新型コロナウィルスが本格的に日本でも蔓延してから、約半年。
あらゆる業界に影響を与えており、特に観光、航空機業界はもはや虫の息だ。
一見すると安定して仕事にありつけそうな、医師という職業にも、影響が出ている。
コロナで医師のバイトが消滅
コロナで医師のバイトの数が激減した。
激減したので、医師バイトの単価もガクッと落ち込んだ。
−30%程度の落ち込みは、あるのではないだろうか。
これは総合病院だけでなく、開業医やクリニックレベルでも同等である。
総合病院における、高度なスキルを求められるバイトも減少している。
開業医やクリニックでの、外来バイトも減少している。
これは、患者の受信自粛による、需要の減少が寄与していると思われる。
医師のバイトは、もう元には戻らない
1つ僕の中での仮説で
- この医師のバイト水準は、おそらくこのまま続く
というのがある。
理由は単純明快で、一気に常勤が増えたからだ。
バイト仲間が、この不安定な雇用情勢に怯えて常勤として転職し始めており、しばらくそこに居続けるという。
この現象を、具体的な数字を交えて解説する。
病院が10個ある。1個の病院につき、便宜的に10/週の「医師の仕事」が必要だとする。
そうすると、毎週100の仕事が存在する。
医師1人が常勤になると5/週の仕事をし、バイトになると1/日の仕事量だとする。
コロナの前は、こんな感じ。
常勤:10人=50/週の仕事量
バイト:50人が週1=50/週の仕事量合計、100/週の仕事量
流石に50人というのは多いので、実際は
常勤:10人=50/週の仕事量
週3バイト:10人=30/週の仕事量
週1バイト:20人=20/週の仕事量合計、100/週の仕事量
という感じだろうか。
ここで、コロナが蔓延。
一気に必要仕事量が減少し、バイトがクビになった。
こんな感じ。
常勤:10人=50/週の仕事量
週3バイト:5人=15/週の仕事量
週1バイト:5人=5/週の仕事量合計、70/週の仕事量
この状況に恐れをなしてしまった医師達が、常勤先を探し求めた。
結果、こんな感じになった。
常勤:12人=60/週の仕事量
週3バイト:2人=6/週の仕事量
週1バイト:4人=4/週の仕事量合計、70/週の仕事量
常勤が少し増えただけで、バイト量は結構、調整される。
仮にこの状況で、常勤がもう少し増えて、合計の仕事量が元の水準(100/週)に戻ったとしよう。
こんな感じ。
常勤:15人=75/週の仕事量
週3バイト:5人=15/週の仕事量
週1バイト:10人=10/週の仕事量合計、100/週の仕事量
コロナの前と比べると、週3バイトが半分、週1バイトが3分の1になっているのが、わかるだろうか。

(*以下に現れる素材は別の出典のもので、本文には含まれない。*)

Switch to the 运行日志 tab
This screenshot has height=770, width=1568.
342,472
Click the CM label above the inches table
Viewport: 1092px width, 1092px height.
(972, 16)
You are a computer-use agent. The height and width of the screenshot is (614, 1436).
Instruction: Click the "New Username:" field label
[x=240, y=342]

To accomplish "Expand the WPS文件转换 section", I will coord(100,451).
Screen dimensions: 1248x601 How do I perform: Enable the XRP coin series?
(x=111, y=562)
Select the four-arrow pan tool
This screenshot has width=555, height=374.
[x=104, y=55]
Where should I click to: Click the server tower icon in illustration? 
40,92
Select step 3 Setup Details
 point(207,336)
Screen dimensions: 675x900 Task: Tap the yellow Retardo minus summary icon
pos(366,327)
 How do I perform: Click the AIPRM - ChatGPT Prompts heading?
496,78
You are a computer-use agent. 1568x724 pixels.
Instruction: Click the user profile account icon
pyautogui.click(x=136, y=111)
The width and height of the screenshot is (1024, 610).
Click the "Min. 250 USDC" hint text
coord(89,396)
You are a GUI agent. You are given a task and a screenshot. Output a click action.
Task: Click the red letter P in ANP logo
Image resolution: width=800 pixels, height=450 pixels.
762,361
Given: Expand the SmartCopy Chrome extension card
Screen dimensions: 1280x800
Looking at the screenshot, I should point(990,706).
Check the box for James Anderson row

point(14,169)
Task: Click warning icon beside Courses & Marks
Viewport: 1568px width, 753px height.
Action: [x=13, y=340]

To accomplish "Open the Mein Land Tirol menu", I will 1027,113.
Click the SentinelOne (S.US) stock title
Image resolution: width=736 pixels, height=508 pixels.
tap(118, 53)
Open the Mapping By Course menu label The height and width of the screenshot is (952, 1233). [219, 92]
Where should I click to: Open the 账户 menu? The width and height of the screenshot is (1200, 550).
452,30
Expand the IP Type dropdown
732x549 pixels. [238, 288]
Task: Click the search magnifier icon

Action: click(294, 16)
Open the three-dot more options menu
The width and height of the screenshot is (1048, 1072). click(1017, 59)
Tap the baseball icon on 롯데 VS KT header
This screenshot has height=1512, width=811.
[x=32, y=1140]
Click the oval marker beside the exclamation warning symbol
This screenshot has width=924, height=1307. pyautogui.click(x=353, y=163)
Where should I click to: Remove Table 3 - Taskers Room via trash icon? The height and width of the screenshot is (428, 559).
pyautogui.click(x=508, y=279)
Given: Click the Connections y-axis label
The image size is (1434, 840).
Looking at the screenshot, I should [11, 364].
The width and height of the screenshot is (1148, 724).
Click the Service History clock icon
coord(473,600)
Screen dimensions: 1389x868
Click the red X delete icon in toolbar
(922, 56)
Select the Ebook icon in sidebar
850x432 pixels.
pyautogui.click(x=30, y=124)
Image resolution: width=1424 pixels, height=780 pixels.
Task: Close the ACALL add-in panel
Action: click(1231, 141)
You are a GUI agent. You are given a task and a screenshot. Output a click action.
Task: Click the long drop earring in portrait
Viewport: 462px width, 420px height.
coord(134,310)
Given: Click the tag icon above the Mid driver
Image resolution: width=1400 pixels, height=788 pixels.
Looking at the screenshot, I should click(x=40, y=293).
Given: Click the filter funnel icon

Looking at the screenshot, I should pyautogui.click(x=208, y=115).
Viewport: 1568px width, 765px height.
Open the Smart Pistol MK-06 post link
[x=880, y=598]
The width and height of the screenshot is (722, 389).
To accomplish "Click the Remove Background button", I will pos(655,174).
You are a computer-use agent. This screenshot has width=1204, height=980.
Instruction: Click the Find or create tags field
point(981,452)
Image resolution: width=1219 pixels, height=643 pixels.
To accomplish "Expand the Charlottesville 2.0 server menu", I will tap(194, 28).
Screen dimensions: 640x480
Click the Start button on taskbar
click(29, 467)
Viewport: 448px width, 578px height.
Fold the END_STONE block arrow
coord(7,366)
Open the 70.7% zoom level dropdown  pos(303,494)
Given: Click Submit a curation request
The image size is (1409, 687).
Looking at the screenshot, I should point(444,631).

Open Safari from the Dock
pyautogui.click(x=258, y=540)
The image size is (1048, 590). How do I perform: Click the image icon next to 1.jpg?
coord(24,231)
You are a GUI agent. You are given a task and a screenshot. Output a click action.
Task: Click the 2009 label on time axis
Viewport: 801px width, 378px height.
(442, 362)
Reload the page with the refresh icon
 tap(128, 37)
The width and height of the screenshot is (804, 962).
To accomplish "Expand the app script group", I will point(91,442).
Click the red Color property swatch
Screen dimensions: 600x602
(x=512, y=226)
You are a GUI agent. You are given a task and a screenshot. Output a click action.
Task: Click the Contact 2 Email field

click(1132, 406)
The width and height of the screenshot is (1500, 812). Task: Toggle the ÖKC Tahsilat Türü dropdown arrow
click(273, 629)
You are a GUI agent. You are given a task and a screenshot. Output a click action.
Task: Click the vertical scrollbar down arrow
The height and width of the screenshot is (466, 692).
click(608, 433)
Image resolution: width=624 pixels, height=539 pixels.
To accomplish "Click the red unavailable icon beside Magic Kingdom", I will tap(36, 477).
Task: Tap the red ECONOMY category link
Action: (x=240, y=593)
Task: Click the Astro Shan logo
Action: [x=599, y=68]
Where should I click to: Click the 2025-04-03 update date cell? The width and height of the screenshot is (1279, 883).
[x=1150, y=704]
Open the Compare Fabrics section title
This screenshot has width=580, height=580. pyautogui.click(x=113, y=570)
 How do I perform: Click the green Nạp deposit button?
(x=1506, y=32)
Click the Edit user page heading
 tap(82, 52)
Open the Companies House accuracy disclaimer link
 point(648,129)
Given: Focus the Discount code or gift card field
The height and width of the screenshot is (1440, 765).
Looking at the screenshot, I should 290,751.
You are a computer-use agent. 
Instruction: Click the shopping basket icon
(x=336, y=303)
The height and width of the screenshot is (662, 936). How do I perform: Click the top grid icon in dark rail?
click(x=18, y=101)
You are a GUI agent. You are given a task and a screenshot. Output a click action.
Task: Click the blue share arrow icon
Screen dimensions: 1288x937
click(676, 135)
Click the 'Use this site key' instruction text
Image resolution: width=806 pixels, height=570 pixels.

社会的にインパクトのある出来事が起こり、医師の常勤が増えていくと、どうしてもバイトはガクッと減ってしまうのだ。
そしてその影響はしばらく続くので、医師のバイト水準は簡単には元には戻らない。
現実的にどうなるか、確率論的な話は横に置いておいて、実際にそうなるという前提で、今後の医師はライフプランを立てていくべきだと言えるだろう。
コロナ後、医師のバイトが消滅した世界で
今後しばらく、医師のバイト水準は乱れたままだ、という事を解説した。
しかしながら、僕はこれで良いと思う。
むしろ、医師が常勤をやめてバイトを転々とする事で、経済的には潤い、間接的に病院を通じて医療費からお金をかすめ取っていた構造は、是正されるべきだ。
今回は、コロナが自然現象的に解決してくれそうではある。
では、我々医師は具体的にどうすれば良いのか。
簡単だ。
需要が増える領域、地域、分野での医師の仕事をすれば良いだけの話だ。
結局のところ、仕事が少ないとか嘆く人間の何が悪いかというと、身を置く場所が悪いのだ。
人口動態的に必ず訪れる、慢性期への需要。
衰退する地方でも、確実に慢性期医療への需要は存在する。
遠隔診断など、新しい手法についても法律が整備され、開拓されていくであろう。
1つだけ言えるのは、自分の磨いてきた医者のスキル、みたいなものに固執して、変なプライドを捨て去る事ができない医師は、真綿で首を絞められるように、苦しくなっていくだろう。